Complete local tumor response was achieved in 37 (80.4%) of the tumors treated with transcatheter arterial chemoembolization plus RF ablation and 49 (76.6%) of the tumors treated with transcatheter arterial chemoembolization plus MW ablation (P = .67). The median tumor PFS and overall PFS were 20.8 months and 9.3 months (P = .72) for transarterial chemoembolization plus RF ablation and 21.8 months and 9.2 months for transarterial chemoembolization plus MW ablation (P = .32). The median OS of the transcatheter arterial chemoembolization plus RF ablation group was 23.3 months, and the median OS of the transcatheter arterial chemoembolization plus MW ablation group was 42.6 months, with no significant difference in the survival experience between the two groups (log-rank test, P = .10). In the multivariate analysis, Barcelona Clinic Liver Classification stage was the only factor associated with overall PFS and OS. One patient in the transcatheter arterial chemoembolization plus RF ablation cohort (3%) and two patients in the transcatheter arterial chemoembolization plus MW ablation cohort (4%) required prolonged hospitalization (< 48 h) for pain management after the procedure (P = 1.00).

CONCLUSIONS

Based on similar safety and efficacy outcomes, both combination therapies, transcatheter arterial chemoembolization plus RF ablation and transcatheter arterial chemoembolization plus MW ablation, are effective treatments for HCC.

摘要

目的

回顾性比较经动脉化疗栓塞联合药物洗脱栓塞剂与射频(RF)消融或微波(MW)消融治疗肝细胞癌(HCC)的疗效和并发症。

材料与方法

2003年至2011年,89例HCC患者接受联合治疗,其中38例接受经动脉化疗栓塞联合RF消融,51例接受经动脉化疗栓塞联合MW消融。比较局部肿瘤反应、无肿瘤进展生存期(PFS)、总PFS、总生存期(OS)及并发症。在多因素分析中,对Child-Pugh分级、巴塞罗那临床肝癌分期和肿瘤大小指数进行校正后,比较两个治疗组的总PFS和OS。

结果

经动脉化疗栓塞联合RF消融治疗的肿瘤中,37例(80.4%)实现了完全局部肿瘤反应;经动脉化疗栓塞联合MW消融治疗的肿瘤中,49例(76.6%)实现了完全局部肿瘤反应(P = 0.67)。
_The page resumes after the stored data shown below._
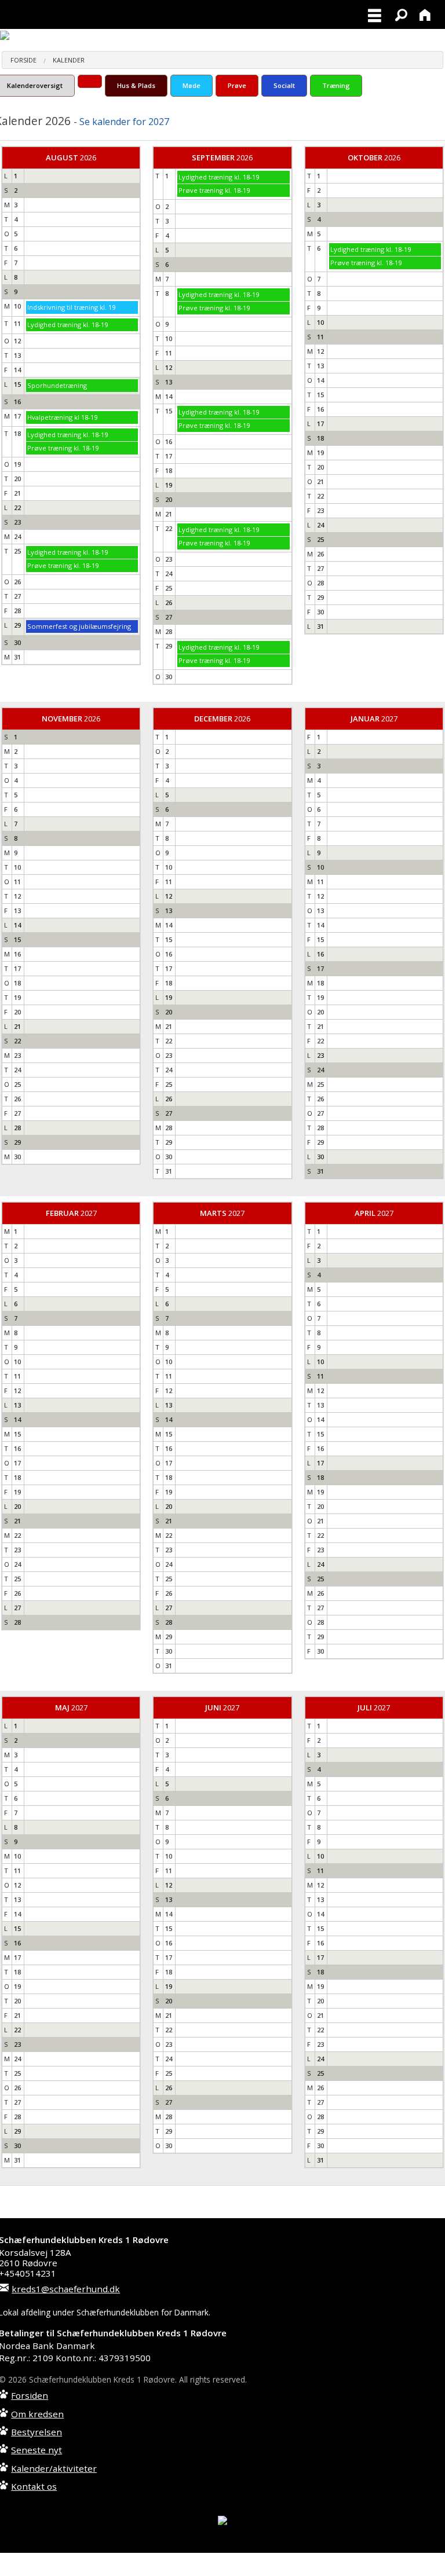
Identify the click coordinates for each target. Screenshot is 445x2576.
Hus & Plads (136, 85)
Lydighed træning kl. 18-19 (67, 324)
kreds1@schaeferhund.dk (66, 2289)
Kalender (69, 60)
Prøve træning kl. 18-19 (63, 448)
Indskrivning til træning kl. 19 (71, 307)
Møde (191, 85)
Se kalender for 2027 (124, 121)
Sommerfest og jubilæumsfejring (79, 626)
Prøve (237, 85)
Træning (336, 85)
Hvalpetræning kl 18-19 (62, 417)
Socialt (284, 85)
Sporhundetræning (57, 385)
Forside (23, 60)
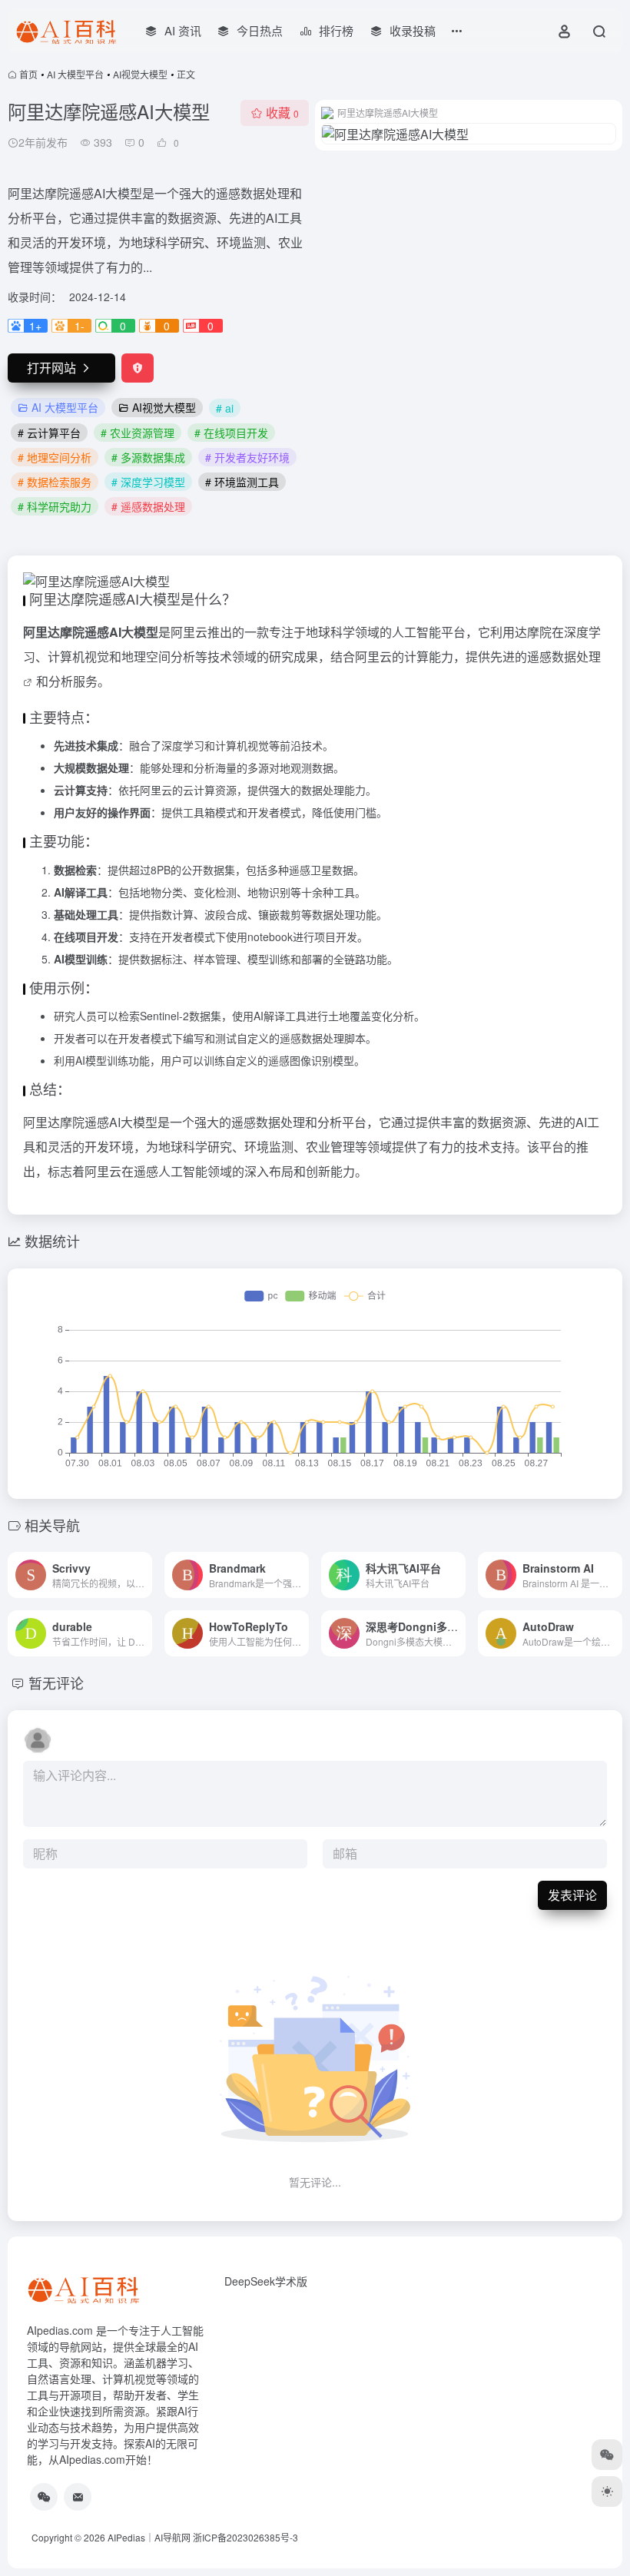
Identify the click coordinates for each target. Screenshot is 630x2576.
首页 (28, 74)
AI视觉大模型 (140, 74)
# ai (225, 408)
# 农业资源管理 (137, 432)
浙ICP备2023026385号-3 (245, 2537)
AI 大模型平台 (75, 74)
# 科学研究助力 (54, 506)
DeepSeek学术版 (265, 2281)
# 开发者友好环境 (247, 457)
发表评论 (572, 1895)
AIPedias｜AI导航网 (149, 2537)
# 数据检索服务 (54, 481)
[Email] (77, 2497)
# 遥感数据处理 (148, 506)
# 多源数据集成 (148, 457)
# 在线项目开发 (231, 432)
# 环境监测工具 (242, 481)
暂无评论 (56, 1682)
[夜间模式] (607, 2491)
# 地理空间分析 (54, 457)
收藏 (282, 112)
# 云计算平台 (49, 432)
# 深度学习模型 (148, 481)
经动脉化疗栓塞联合RF消融的中位肿瘤PFS和总PFS分别为20.8个月和9.3个月(P = 0.72),经动脉化疗栓塞联合MW消融的中位肿瘤PFS和总PFS分别为21.8个月和9.2个月(P = 0.32)。经动脉化疗栓塞联合RF消融组的中位OS为23.3个月,经动脉化疗栓塞联合MW消融组的中位OS为42.6个月,两组生存经验无显著差异(对数秩检验,P = 0.10)。在多因素分析中,巴塞罗那临床肝癌分期是与总PFS和OS相关的唯一因素。经动脉化疗栓塞联合RF消融组有1例患者(3%)、经动脉化疗栓塞联合MW消融组有2例患者(4%)术后因疼痛管理需要延长住院时间(< 48小时)(P = 1.00)。

结论

基于相似的安全性和疗效结果,经动脉化疗栓塞联合RF消融和经动脉化疗栓塞联合MW消融这两种联合治疗方法都是治疗HCC的有效方法。